**COMPLETE THE FOLLOWING**
- a) Please retype the post about finding the PGN Standard word for word, starting with "Starting with the" and going on through "I’m looking for.".
- b) Based on the post about finding the PGN Standard, decide whether each statement agrees with it. Answer yes or no for each, and quote the deciding words. (i) The document at chessclub.com is incomplete and stops in section 8.2.3.5. (ii) Google groups archives the newsgroup rec.games.chess. (iii) The author treats the file at tim-mann.org as an authoritative source.
- c) Write the next part of the post about finding the PGN Standard, continuing after its final sentence.

**EXCERPT TO READ**

---+---

PGN

For some time I have been toying with Harold van der Heijden’s magnificent study database (see http://www.hhdbvi.nl/ for the latest release). It comes as a PGN database, and requires a chess database or closely related software, such as CQL programs to use. If I want to use it with software more closely adapted to chess compositions, there seems to be no alternative than to create the software to do so.

The first problem in that task is getting to grips with PGN, and for that a copy of the PGN Standard is needed. As with most Internet-distributed material, it should preferably as close to its latest publication as possible in order to avoid any later modifications, intentional or not.

Where can I find one? 

The Short Story

The web page http://tim-mann.org/Standard is the best I have found so far.

The Long Story

Starting with the Wikipedia article on PGN I find a link to https://www.chessclub.com/help/PGN-spec. This document is unfortunately incomplete, and breaks off in section 8.2.3.5, after about 800 lines. (Later findings suggest that the full specification has about 2920 lines).

(Added on 2020-09-29: When I revisit the wikipedia article, it looks as if things have changed since I first wrote this.)

Another Wiki link goes to http://www.saremba.de/chessgml/standards/pgn/pgn-complete.htm. This is a web translation of the original document, so it can’t be regarded as a primary source. Judging the content will require a copy of the standard to compare it against, … but that’s what I’m looking for.

The Usenet newsgroup rec.games.chess mentioned in both these documents don’t seem to be archived by Google groups. There are some commercial providers that may have them – this may be a later track to follow, and probably requires signing up for their services

The Internet Archive provide several archives that cover Usenet news. The most promising is the https://archive.org/details/usenet-rec set, which contains rec.games.chess postings from March 1989, including one by Steven J Edwards with a call for discussion about an early version of PGN, and referring to it as part of the SAN kit. (So I need to start looking for the SAN kit as well.)

The first mention of a formal specification of PGN is from a posting dated 29 Sep 1993, and mentions that it should be available ‘early next week’. The specification appear to have been emailed to those who showed an interest. In Dec 1993, there is an announcement that the standard (version 1993.12.19) would be part of the PGN games archives at chess.uoknor.edu. This seems to be the first authoritative source for the standard document itself, apart from the copies that the author sent on request by email.

In a posting from 19 Apr 2003, I find a reference to http://tim-mann.org/Standard , which, if I may trust the Internet Archive WaybackMachine, goes back to 2001. (The site belongs to Tim Mann, who wrote Gnu XBoard and WinBoard.) However, this file should probably be regarded as unauthoritative.   Unfortunately, chess.uoknor.edu is long gone. And it does not appear to be among the FTP sites archived at the Internet Archive.

---+---

**RECORD EXCERPTS**
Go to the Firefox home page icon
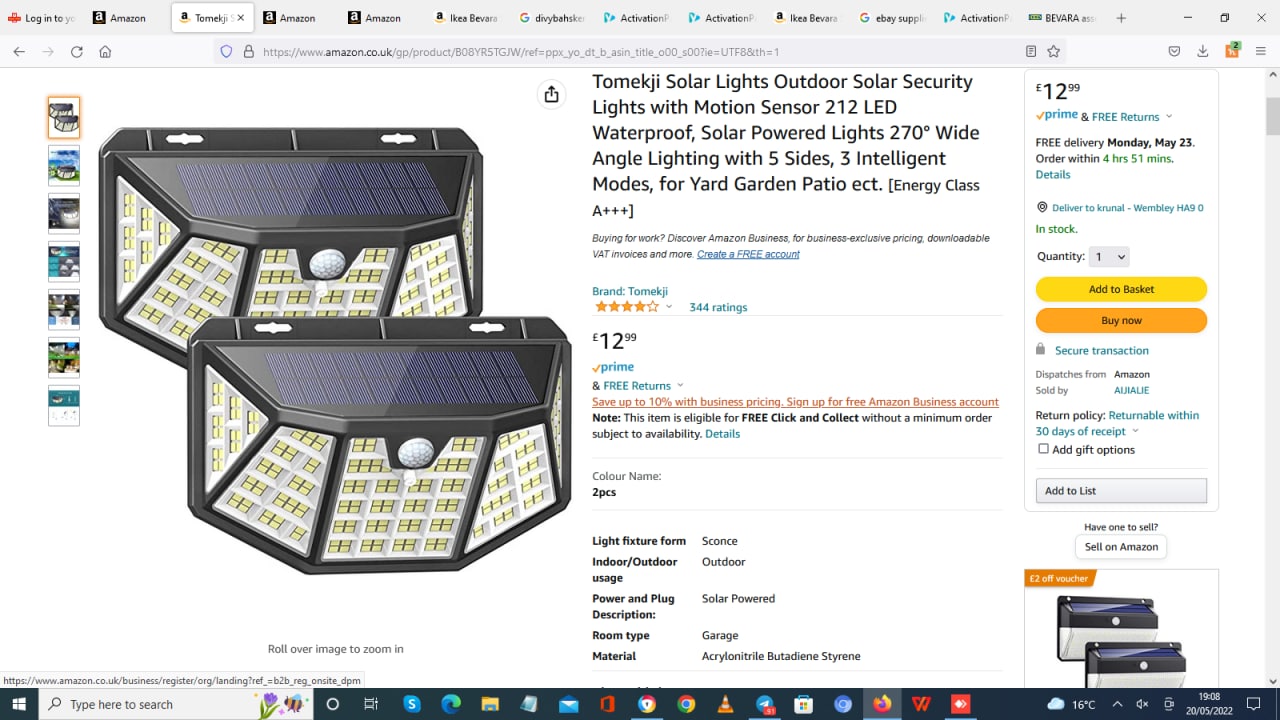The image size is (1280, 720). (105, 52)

---+---

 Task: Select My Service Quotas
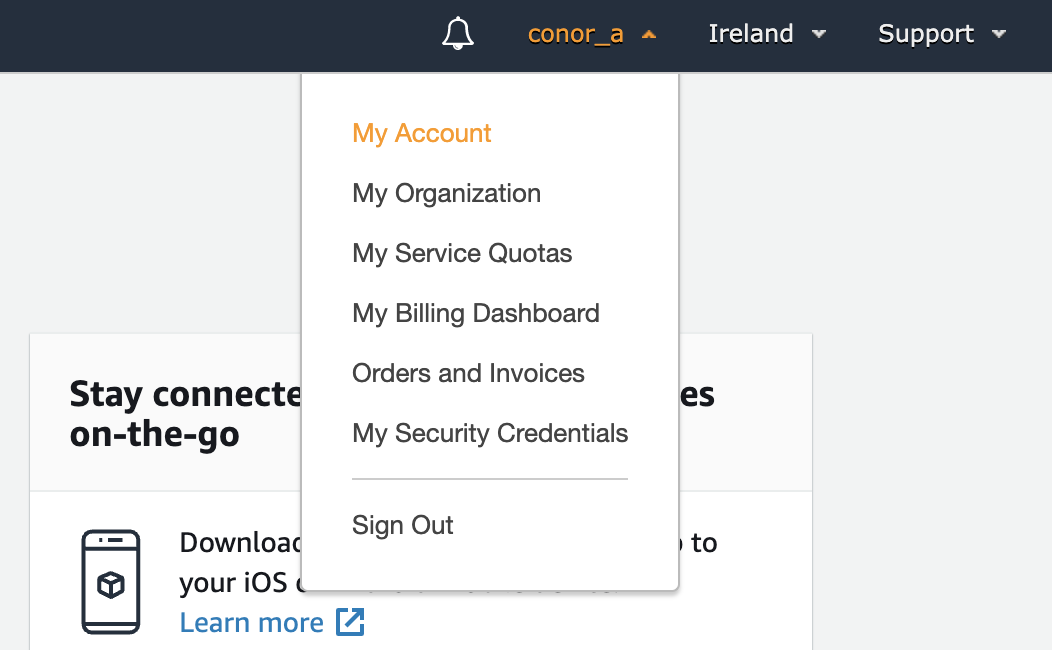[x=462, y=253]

---+---

**THE REPLIES**
- a)
Starting with the Wikipedia article on PGN I find a link to https://www.chessclub.com/help/PGN-spec. This document is unfortunately incomplete, and breaks off in section 8.2.3.5, after about 800 lines. (Later findings suggest that the full specification has about 2920 lines).

(Added on 2020-09-29: When I revisit the wikipedia article, it looks as if things have changed since I first wrote this.)

Another Wiki link goes to http://www.saremba.de/chessgml/standards/pgn/pgn-complete.htm. This is a web translation of the original document, so it can’t be regarded as a primary source. Judging the content will require a copy of the standard to compare it against, … but that’s what I’m looking for.

- b)
(i) Yes: "This document is unfortunately incomplete, and breaks off in section 8.2.3.5, after about 800 lines."
(ii) No: "don’t seem to be archived by Google groups"
(iii) No: "this file should probably be regarded as unauthoritative."

- c)
The newsgroup also provided a FAQ posting, part 2 of which (http://www.faqs.org/faqs/games/chess/part2/) identifies the Internet Chess Server as a general repository where, among other things, the PGN Standard can be found. But just as chess.uoknor.edu seems to have disappeared, so does ics.onenet.net. The FAQ was last updated in 2002.

A similar FAQ for the newsgroup rec.games.chess.computer points to caissa.onenet.net as repository, but that site has also disappeared in the history of the Internet. (The FAQ does not say when it was last updated, but the current copy appears to have been last posted in November, 1995, the same year as the newsgroup was created.)

The author of the PGN specification, Steven J. Edwards, died in 2016.

Result: one copy found, but not from what could be regarded as an authoritative site.

Next try.

The Chess Programming Wiki provides an alternative PGN wiki page (see https://www.chessprogramming.org/Portable_Game_Notation). This page links to https://www.thechessdrum.net/PGN_Reference.txt. This is a pure text file so this is at least a candidate standard document. 

Steven J. Edwards also developed the SAN kit, a toolkit for chess programming. The original seems to have been distributed as a file ‘SAN.tar.Z’, but other archiving and compression methods have been observed. Using that file name as search pattern for Google and FTP search engines, eventually produced the hit [ftp://ftp.freechess.org/pub/chess/Unix/SAN.tar.gz]

While freechess.org still exists, its FTP services appears to have gone. The search engine entry was last updated in 2012. There are no obvious traces from the freechess.org web site to this file either.

Additionally, the Internet Archive Wayback Machine (https://web.archive.org/) saved a copy of the www.chessclub.com page (the page with only 813 lines mentioned above) on Dec 2, 2000. This copy has 2918 lines, and so appears to a better copy than the one they presently provide.

After searches for the SAN kit itself, a project SANKit was located on Sourceforge. While the project description makes it clear that the code base is based on the original SAN kit but has been modified, the downloadable zip archive appears to contain the original SAN kit file (…/original_archive/sankit.tar.gz) in which a file ‘Standard’, dated 1994-02-22, containing a PGN specification with a revision date of 1994-02-21.

Compared with the original Wikipedia links, which both have 1994-03-12 as revision date, this is not the latest release, but it is very likely something against which other candidates can be compared and evaluated.

Additional searches in personal backups and old-but-not-yet-discarded hard drives came up with a PGN_Standard.txt files from 2005, as well as one file from the distribution of chest 3.19 (a chess-problem solving program by Heiner Marxen, which also appears to have been lost to sight).

The search result is now, leaving out the SAN Kit file:

  1. thechessdrum file from ??? but probably later than original
  2. chest file from 1998
  3. personal file from 2005
  4. chessclub file from 2000
  5. tim mann file from 2001

The personal file was quickly eliminated, as it appeared to have inserted CR/LF in the middle of some lines, sometime in the middle of a word. These breaks were very regularly placed throughout the files: the appear to have been inserted by some automatic process; possibly the result of bad compression or, more probably, bad decompression software.

The chest file did not have these any such insertions. It matched the personal files reasonably well, and is also the oldest of the located files.

The thechessdrum file differed from the chest file in having 187 lines of table of contents inserted at the beginning of the file. It also appears to have an additional character inserted in section 0. Preface, line 199:

>From the Tower of Babel story:

  The chest file does not have the initial ‘>’ character.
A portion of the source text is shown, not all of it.